[Source data Boundary: Start]

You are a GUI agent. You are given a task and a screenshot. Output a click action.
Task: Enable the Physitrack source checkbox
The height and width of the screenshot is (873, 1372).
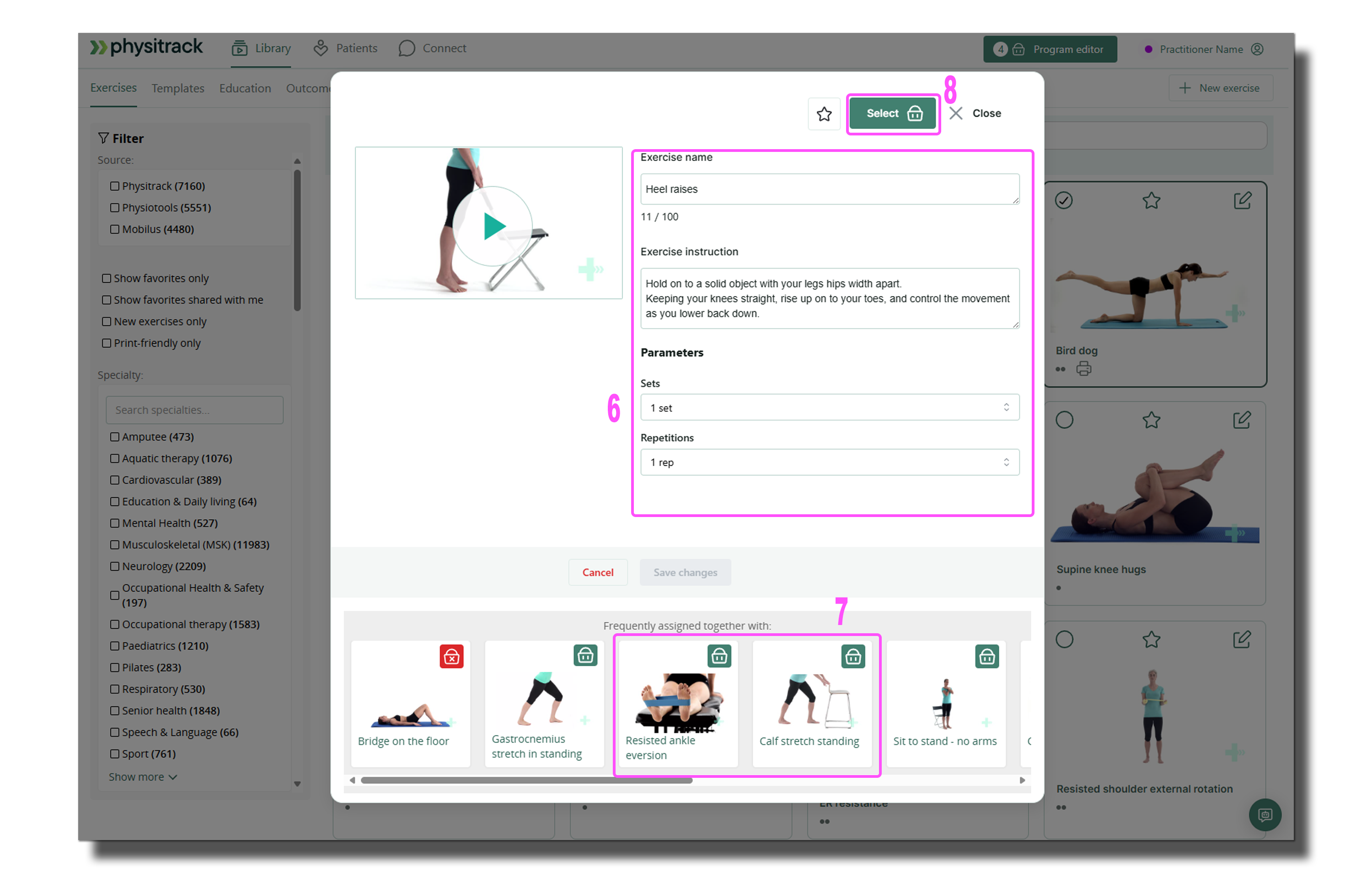click(114, 186)
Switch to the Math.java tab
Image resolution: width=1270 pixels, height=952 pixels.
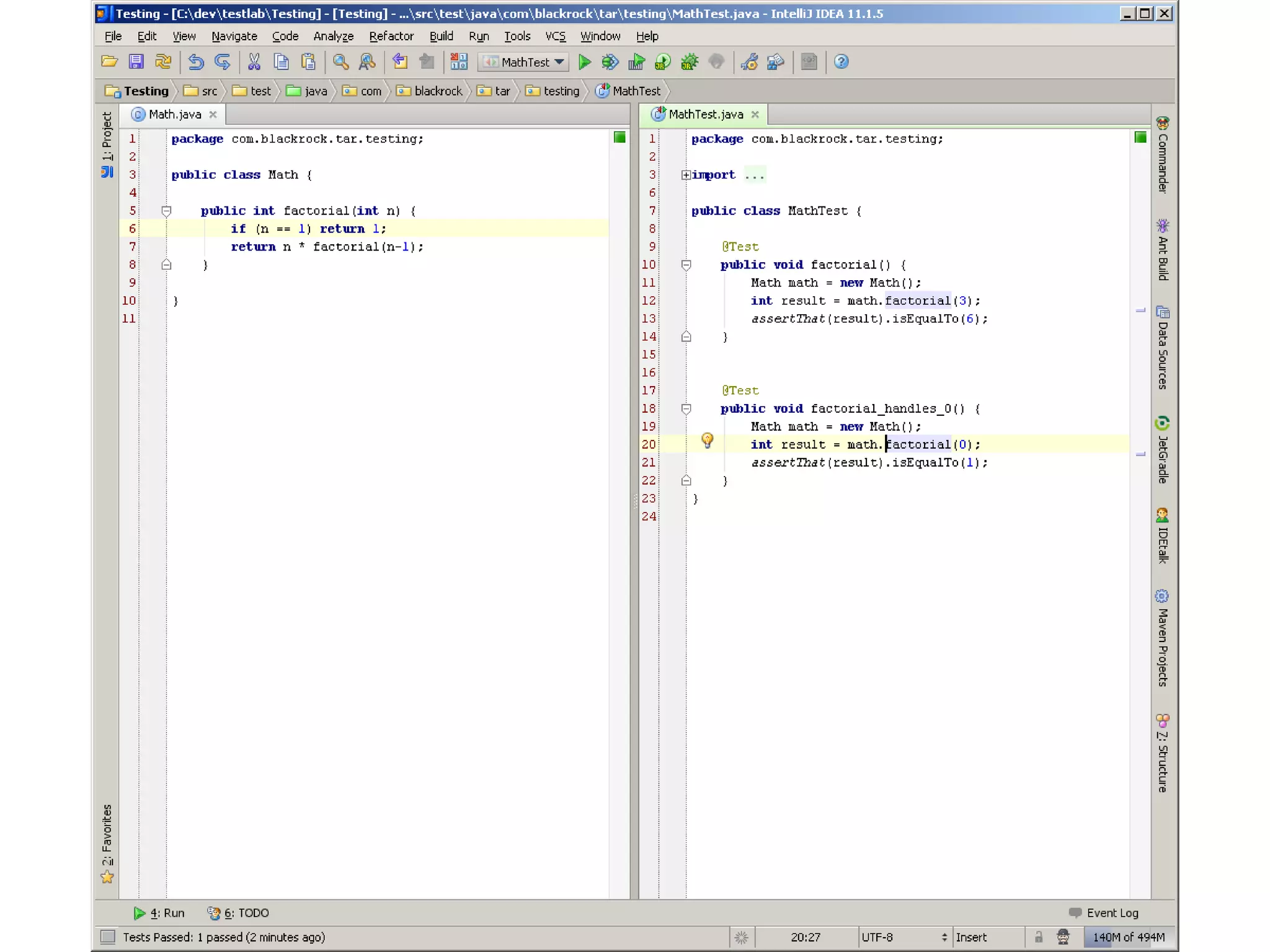point(174,115)
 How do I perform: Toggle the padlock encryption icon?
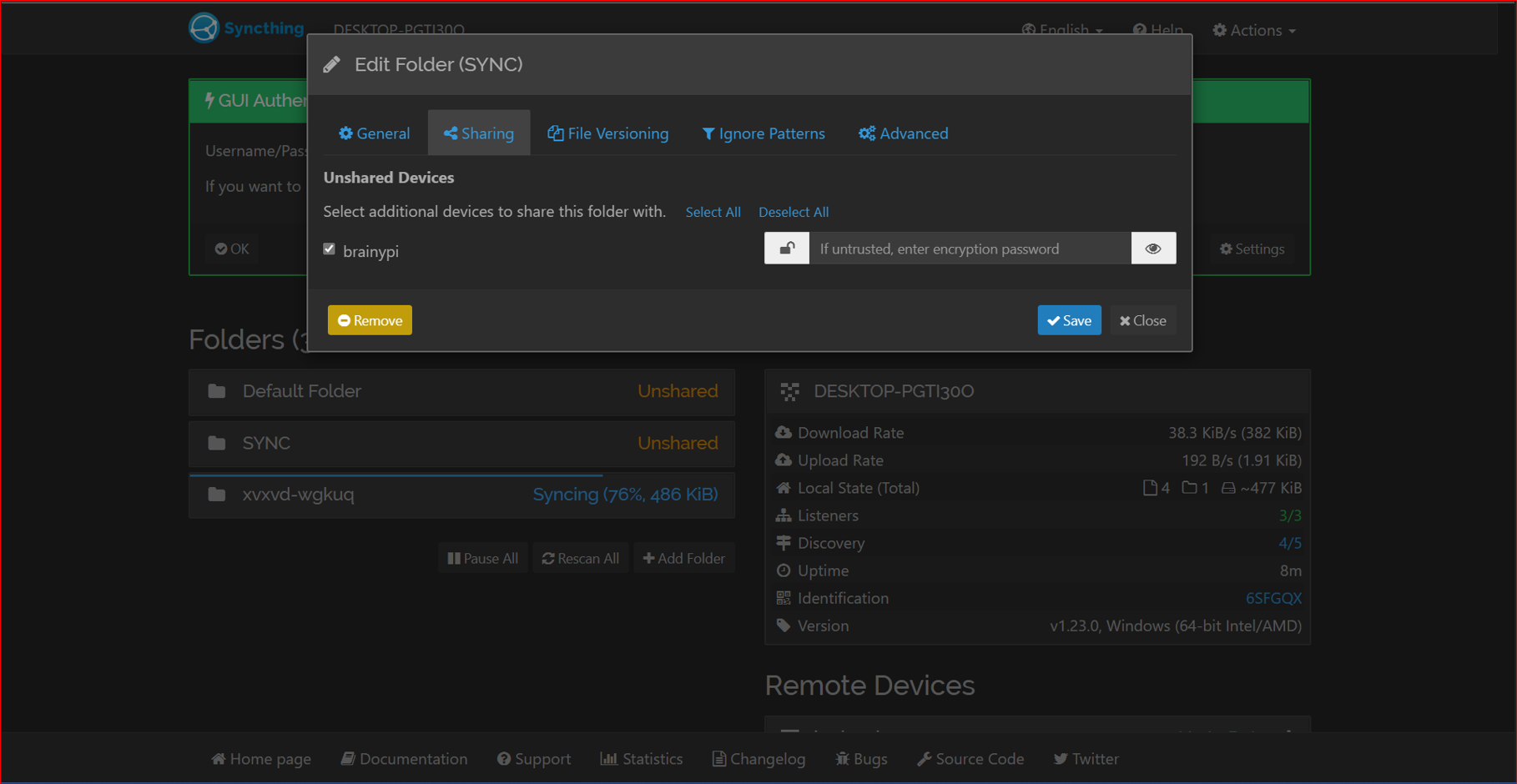point(785,248)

[Source data Boundary: End]

Brief
Retype all the data exactly. Omit pictures.

Written response
You are a GUI agent. You are given a task and a screenshot. Output a click action.
Task: Enable the Physitrack source checkbox
The height and width of the screenshot is (873, 1372).
click(114, 186)
Switch to the Math.java tab
Image resolution: width=1270 pixels, height=952 pixels.
point(174,115)
 How do I perform: Toggle the padlock encryption icon?
point(785,248)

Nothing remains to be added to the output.